Я любовался двумя барельефами Донателло, южно-немецкой мадонной, еще мадонной и снова мадонной. Перед кассоном дароносицы, который Барбьери приписывал Гадди[60], мы надолго остановились, и серебряный женский торс трости Барбьери перемещался, следуя ритму святого одеяния. Каждая вещь вызывала у Барбьери слезливый восторг; антиквар заявлял, что никакие долларьери этого у него не отнимут. Он клялся, что ежедневно отказывает клиентам, которые на коленях умоляют его продать эти сокровища, предлагая огромные суммы. Но как можно расстаться с такой красотой? Он счастлив, когда достает труднодоступную вещь, такую, например, как этот ангел из папье-маше. (Вырезанное на трости женское тело ощупывало по-средневековому строгое лицо.) Но директор бостонского музея лисой вертится уже вокруг этой работы. А завтра приедет директор музея из Цинцинатти.
Близился закат, свет становился золотистым. И все еще никаких следов картин Саверио! Из старинных шедевров же исходило что-то гнетущее. Я собрал всю свою силу воли — как я уже устал! — чтобы еще раз выразить свое желание. В этот момент, не вынимая рук из карманов, вошел Тони.
— Внизу женщина.
Барбьери зарычал, как цепной пес.
— Что за женщина?
— Ну, женщина.
Барбьери замахнулся тростью. Тони с силой пнул лежащий на полу свиток из свиной кожи, отбросив его в сторону.
— Она немолода. Некрасивая женщина.
Барбьери пыхтел:
— Ты, оборванец… я спрашиваю, чего она хочет.

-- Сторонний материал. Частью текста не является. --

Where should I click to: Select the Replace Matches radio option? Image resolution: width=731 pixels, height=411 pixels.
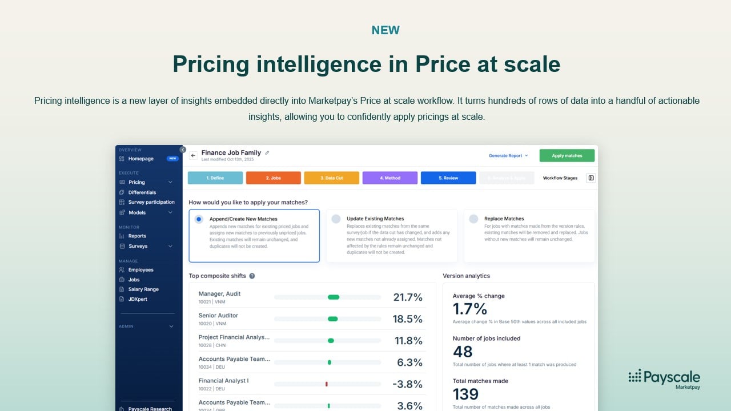click(473, 219)
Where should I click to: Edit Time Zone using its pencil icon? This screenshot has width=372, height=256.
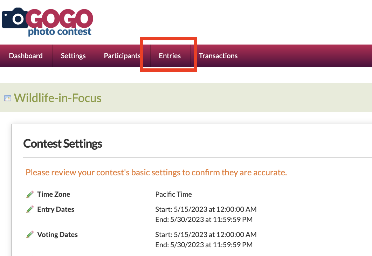tap(30, 194)

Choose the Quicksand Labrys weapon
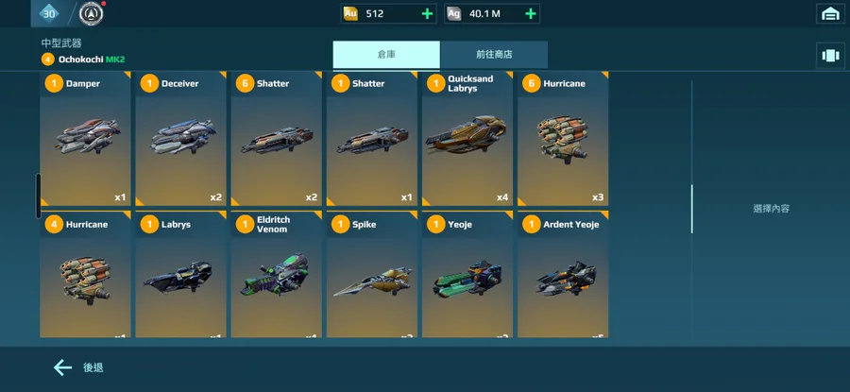tap(468, 138)
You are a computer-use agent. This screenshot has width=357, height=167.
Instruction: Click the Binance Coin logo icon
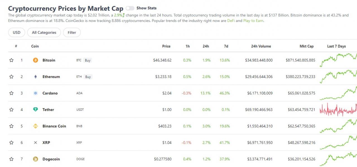coord(35,126)
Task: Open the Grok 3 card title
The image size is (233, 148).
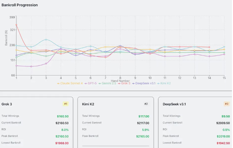Action: point(7,104)
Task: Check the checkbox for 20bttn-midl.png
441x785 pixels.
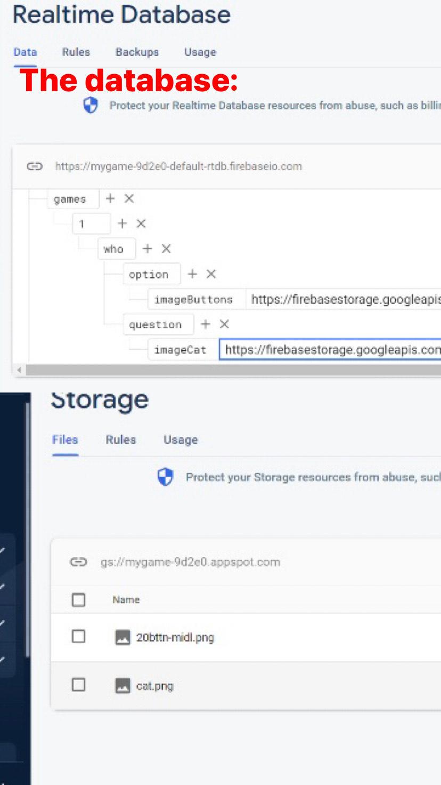Action: (x=78, y=637)
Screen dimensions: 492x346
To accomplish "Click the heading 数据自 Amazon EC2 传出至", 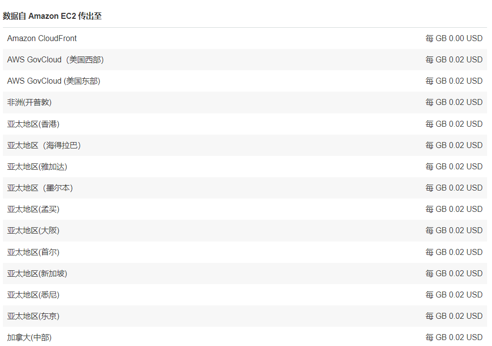I will pyautogui.click(x=52, y=16).
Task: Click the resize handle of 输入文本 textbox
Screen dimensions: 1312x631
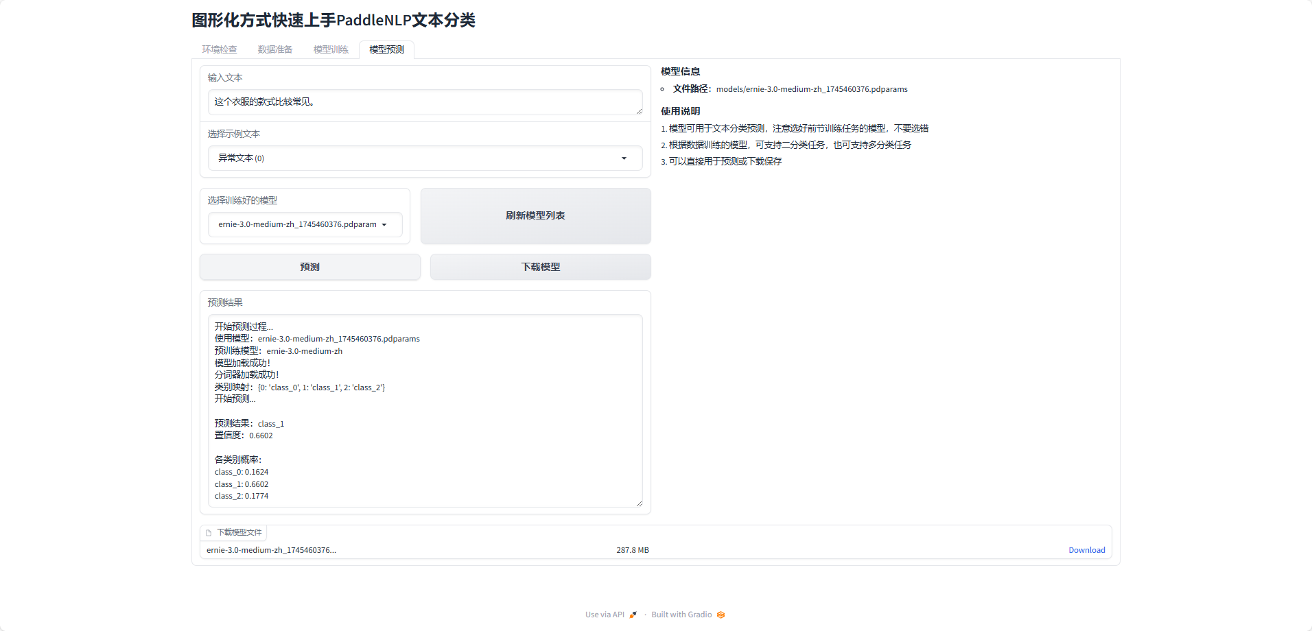Action: [x=639, y=111]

— Чего она хочет? Сегодня же первое число. Она пришла за пособием.
Я думал, теперь разразится скандал. Но после некоторой заминки Барбьери снова бросил юнцу купюру.
— Кровопийца, я убью тебя, если ты еще раз осмелишься мне мешать! — И обратился ко мне: — Видите, какова его благодарность, профессор?

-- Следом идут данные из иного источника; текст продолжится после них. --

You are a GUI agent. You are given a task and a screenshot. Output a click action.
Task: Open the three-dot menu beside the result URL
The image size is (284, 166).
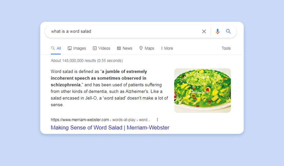157,120
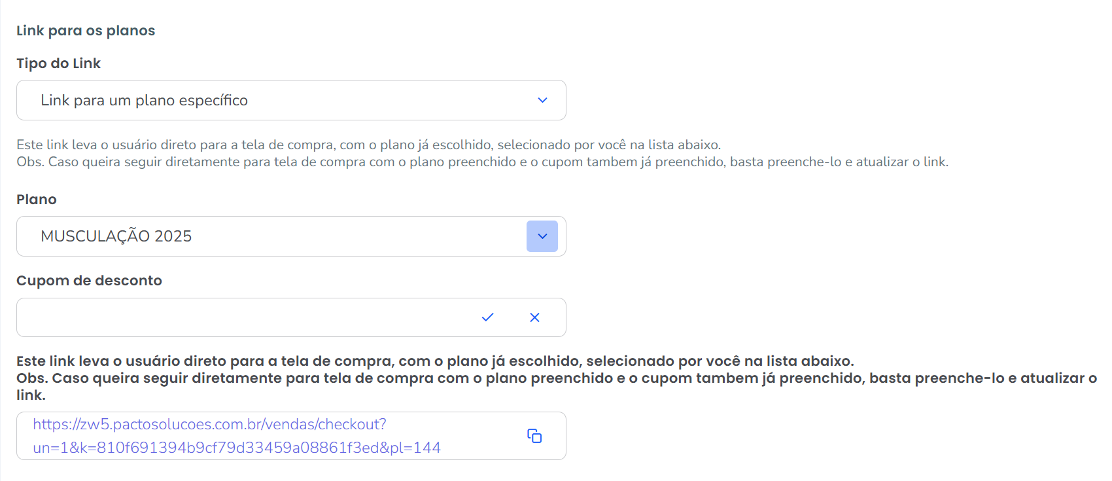Click the bold 'Este link leva' description line
Viewport: 1112px width, 481px height.
click(x=435, y=361)
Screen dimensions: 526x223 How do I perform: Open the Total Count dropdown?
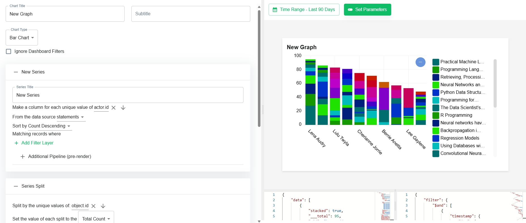click(96, 219)
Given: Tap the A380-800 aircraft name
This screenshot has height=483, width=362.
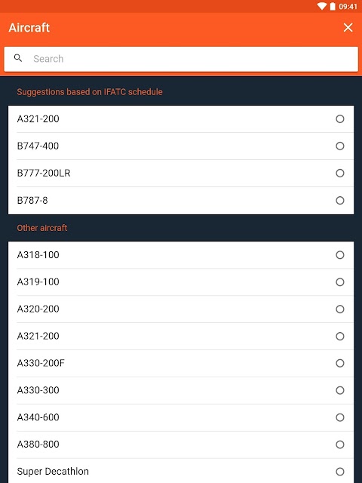Looking at the screenshot, I should point(38,445).
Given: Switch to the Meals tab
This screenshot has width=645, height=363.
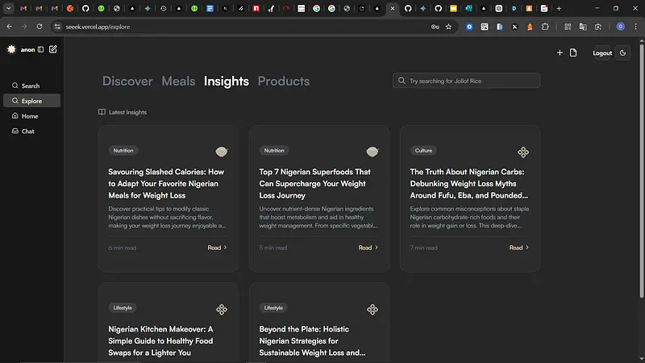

Зал, который прежде назывался «ателье», был совершенно пуст. Пианино, граммофоны — все исчезло. Ковер лежал свернутым, занавески унесли.
Барбьери снял шляпу с головы и даже поставил в угол трость. Он, шатаясь, шел на цыпочках, как в церкви. Действительно, на узком стенде возвышалось закутанное в мешковину сооружение, похожее на алтарь. Старик сказал приглушенным голосом:
— Из уважения к вам, профессор, я покажу кое-что, что немногим довелось увидеть.

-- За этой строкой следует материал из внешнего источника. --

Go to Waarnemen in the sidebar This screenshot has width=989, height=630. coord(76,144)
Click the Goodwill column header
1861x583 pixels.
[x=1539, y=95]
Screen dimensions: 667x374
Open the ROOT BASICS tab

Он откинул покрывало. Это оказался триптих с пустыми боковыми створками. В середине же в красном золоте наступающего вечера светилась старинная дощечка. Голос Барбьери звучал задушевно и умильно:
— Чимабуэ![61] — И, немного погодя: — Исследователи подтверждают!
Старик не лицемерил. Он явно был сильно потрясен изображением. Он склонил голову, будто в религиозной экзальтации, и молчал; слышно было только его учащенное дыхание; он всхлипывал от восторга.
Дощечка изображала девушку и ребенка в окружении святых. Головы святых с золотыми нимбами отклонялись в темноту. Но Царица Небесная светилась нежным светом. На тунике ее была роза — роза, в которой, казалось, растворена голубизна безвременника осеннего. Синева расшитой мантии тоже не походила на природную синеву. Длинные зеленоватые бескостные пальцы держали ребенка в белой впадине складок пеленки с прециозной робостью. Если и было в мире что-то до слез прекрасное, то именно эти небесные цвета в священно-застывшей композиции иконы.